**What the task requires**
Within the records below is a range that opens at the line with "Select the ruler measurement tool" and closes at the line with "The image size is (1544, 1158).". Return that range word for word, both ends included, and only that range.

[Records from a data source]

== == ==

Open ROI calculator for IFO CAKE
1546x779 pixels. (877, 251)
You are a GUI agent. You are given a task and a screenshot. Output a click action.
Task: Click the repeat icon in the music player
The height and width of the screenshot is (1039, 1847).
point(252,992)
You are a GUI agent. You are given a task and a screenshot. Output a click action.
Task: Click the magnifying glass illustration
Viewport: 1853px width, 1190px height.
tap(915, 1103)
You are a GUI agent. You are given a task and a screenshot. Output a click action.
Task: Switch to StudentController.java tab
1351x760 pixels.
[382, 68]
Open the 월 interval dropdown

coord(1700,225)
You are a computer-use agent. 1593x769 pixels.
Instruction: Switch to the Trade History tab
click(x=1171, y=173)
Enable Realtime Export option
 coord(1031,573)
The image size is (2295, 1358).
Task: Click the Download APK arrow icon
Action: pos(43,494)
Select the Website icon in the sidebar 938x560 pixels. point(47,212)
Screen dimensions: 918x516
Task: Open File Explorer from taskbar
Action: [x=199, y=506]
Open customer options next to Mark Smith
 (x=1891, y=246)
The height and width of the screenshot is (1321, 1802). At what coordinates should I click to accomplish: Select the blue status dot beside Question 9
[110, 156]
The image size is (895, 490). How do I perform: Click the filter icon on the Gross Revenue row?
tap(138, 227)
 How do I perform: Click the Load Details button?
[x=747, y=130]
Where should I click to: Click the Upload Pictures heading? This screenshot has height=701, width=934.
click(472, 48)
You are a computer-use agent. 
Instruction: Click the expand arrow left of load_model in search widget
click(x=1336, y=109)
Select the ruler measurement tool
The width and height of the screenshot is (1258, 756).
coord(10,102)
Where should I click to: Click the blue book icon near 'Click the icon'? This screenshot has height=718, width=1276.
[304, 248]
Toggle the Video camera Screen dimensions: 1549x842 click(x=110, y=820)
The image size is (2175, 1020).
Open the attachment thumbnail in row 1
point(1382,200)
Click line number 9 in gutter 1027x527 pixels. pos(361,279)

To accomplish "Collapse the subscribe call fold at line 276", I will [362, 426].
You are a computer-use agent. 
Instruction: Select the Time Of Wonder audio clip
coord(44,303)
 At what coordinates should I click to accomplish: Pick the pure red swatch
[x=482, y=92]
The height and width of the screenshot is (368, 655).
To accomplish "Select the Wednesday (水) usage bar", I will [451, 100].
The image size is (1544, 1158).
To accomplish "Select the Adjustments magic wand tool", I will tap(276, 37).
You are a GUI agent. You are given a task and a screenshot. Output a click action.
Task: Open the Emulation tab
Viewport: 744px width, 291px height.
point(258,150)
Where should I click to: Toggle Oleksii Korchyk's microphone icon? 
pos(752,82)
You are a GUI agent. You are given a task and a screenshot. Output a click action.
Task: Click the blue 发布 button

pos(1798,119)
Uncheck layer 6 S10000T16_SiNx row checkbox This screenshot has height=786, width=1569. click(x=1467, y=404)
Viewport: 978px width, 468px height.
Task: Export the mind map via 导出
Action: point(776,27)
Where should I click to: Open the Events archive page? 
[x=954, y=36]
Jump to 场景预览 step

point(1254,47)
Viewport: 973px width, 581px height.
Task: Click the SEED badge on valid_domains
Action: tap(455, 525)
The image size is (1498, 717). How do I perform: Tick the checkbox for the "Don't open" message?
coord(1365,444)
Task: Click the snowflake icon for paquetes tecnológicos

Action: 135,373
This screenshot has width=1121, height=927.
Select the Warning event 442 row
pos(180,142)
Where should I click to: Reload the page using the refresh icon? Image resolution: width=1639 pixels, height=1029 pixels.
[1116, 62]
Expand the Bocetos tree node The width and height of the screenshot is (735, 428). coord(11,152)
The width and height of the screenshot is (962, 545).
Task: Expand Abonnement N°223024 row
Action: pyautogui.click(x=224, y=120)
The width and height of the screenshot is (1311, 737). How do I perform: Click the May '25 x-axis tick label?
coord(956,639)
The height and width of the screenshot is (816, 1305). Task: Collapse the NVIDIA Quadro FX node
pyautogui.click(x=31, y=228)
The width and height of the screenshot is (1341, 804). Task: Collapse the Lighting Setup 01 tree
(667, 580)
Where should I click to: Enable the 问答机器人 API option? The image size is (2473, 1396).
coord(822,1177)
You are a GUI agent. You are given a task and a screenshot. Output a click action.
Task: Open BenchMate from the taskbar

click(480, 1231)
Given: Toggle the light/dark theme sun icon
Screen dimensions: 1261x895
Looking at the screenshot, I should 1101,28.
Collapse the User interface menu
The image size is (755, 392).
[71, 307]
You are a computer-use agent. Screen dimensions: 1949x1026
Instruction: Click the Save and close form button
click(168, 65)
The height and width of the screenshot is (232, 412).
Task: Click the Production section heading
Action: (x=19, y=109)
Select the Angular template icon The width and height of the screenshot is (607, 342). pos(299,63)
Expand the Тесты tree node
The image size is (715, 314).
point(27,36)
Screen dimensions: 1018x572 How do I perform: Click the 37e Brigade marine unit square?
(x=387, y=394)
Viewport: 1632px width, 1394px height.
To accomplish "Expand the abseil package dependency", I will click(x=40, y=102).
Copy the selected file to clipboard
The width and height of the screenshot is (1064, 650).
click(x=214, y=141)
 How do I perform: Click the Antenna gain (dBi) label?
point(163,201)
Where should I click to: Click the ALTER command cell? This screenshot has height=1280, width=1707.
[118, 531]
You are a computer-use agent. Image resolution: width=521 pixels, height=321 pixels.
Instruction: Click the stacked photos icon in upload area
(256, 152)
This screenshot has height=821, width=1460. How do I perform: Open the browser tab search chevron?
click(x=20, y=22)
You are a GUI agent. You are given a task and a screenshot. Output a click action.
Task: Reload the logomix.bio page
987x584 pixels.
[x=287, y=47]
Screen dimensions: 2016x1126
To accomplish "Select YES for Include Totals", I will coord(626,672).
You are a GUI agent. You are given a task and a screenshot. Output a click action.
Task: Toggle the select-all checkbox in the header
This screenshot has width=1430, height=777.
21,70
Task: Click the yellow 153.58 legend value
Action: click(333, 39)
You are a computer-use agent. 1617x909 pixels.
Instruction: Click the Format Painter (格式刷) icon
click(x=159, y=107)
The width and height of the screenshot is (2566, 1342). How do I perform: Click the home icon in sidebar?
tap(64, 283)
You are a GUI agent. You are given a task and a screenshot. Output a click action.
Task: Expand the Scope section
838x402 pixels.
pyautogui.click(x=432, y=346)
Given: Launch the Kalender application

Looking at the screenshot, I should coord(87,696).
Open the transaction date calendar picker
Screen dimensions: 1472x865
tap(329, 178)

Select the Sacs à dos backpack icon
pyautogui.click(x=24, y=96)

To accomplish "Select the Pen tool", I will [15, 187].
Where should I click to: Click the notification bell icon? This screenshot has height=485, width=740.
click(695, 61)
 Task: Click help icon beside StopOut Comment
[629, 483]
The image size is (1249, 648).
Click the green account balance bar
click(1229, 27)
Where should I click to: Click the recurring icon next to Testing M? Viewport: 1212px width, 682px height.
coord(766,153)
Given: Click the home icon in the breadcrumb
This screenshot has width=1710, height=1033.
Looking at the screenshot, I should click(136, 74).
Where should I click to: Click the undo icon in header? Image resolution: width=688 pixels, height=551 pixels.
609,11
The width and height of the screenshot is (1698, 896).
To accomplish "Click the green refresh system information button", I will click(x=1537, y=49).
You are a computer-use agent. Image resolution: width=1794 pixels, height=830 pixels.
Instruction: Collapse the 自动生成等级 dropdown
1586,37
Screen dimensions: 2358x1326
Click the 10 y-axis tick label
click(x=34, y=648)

== == ==

**Task answer**
Select the ruler measurement tool
The width and height of the screenshot is (1258, 756).
coord(10,102)
Where should I click to: Click the blue book icon near 'Click the icon'? This screenshot has height=718, width=1276.
[304, 248]
Toggle the Video camera Screen dimensions: 1549x842 click(x=110, y=820)
The image size is (2175, 1020).
Open the attachment thumbnail in row 1
point(1382,200)
Click line number 9 in gutter 1027x527 pixels. pos(361,279)

To accomplish "Collapse the subscribe call fold at line 276", I will [362, 426].
You are a computer-use agent. 
Instruction: Select the Time Of Wonder audio clip
coord(44,303)
 At what coordinates should I click to accomplish: Pick the pure red swatch
[x=482, y=92]
The height and width of the screenshot is (368, 655).
To accomplish "Select the Wednesday (水) usage bar", I will [451, 100].
The image size is (1544, 1158).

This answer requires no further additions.